Fears over remote vetting for officials seeking ‘top secret’ clearance

End of automatic face-to-face interviews risks “catastrophic security breach”, former officer claims
Photo: Howard Lake/Flickr/ CC BY-SA 2.0

By Jim Dunton

22 Feb 2022

UK Security Vetting is risking a “catastrophic security breach” by ending a requirement that officials seeking clearance to view “top secret” documents need a face-to-face interview, it has been claimed.

Officials at UKSV, which is part of the Cabinet Office, are reportedly concerned that increased use of online and phone interviews for so-called “developed vetting” introduced during the pandemic has become a permanent fixture.

The Daily Telegraph said vetting officers had told it face-to-face interviews of up to four hours were vital to uncover individuals’ sexual, financial or personal secrets that could leave them vulnerable to bribery or blackmail by an enemy state – and that remote interviews were no substitute.

Developed vetting,  or DV, is required for any officials with access to top-secret material such as military plans, market-sensitive information, diplomatic cables or nuclear secrets. It covers civil servants, military officers, police and private contractors.

The Telegraph said it had been told by a whistleblower that UKSV had been “restructured” on the assumption that more interviews will be conducted by vetting officers working from home.

One former vetting officer told the paper it was “breathtakingly naive” to expect virtual interviews to be as effective as intense face-to-face sessions in persuading officials to confess their deepest personal secrets.

“Despite protestations to senior managers and even to the chief executive, this is the future of vetting,” they said.

“There will be, at some time in the near future, a catastrophic security breach as a result.”

The Telegraph said the continued use of virtual interviews via “secrure” platforms had been endorsed in a July 2021 policy notice following the buildup of a backlog of face-to-face interviews

The paper also quoted Whitehall historian and crossbench peer Lord Peter Hennessy describing the increased reliance on remote interviewing as “very regrettable” and likely to “seriously diminish” the DV process.
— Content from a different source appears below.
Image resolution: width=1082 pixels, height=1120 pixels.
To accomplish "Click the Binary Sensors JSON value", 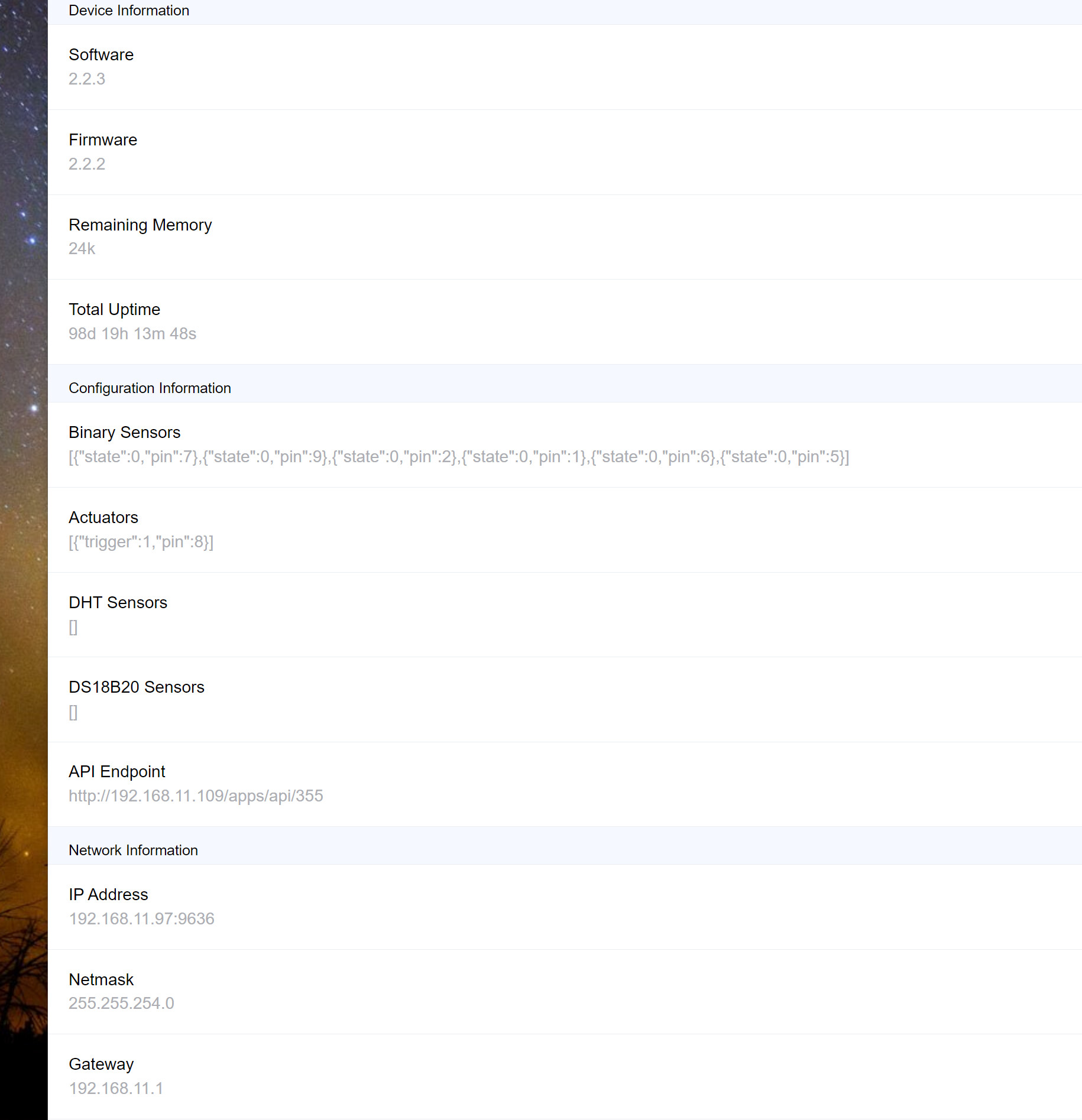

“Even if they asked the same questions, they would not have the same sense of me and me of them,” he said.

The Cabinet Office said there had not been a blanket switch to virtual processes for DV and that checks on applicants for sensitive jobs had not been weakened.

“Government security clearance procedures are extremely robust and involve a wide variety of checks,” a spokesperson said.

“Decisions on whether interviews are undertaken face to face or virtually are taken on a case-by-case basis. This has no impact on the effectiveness of the process.”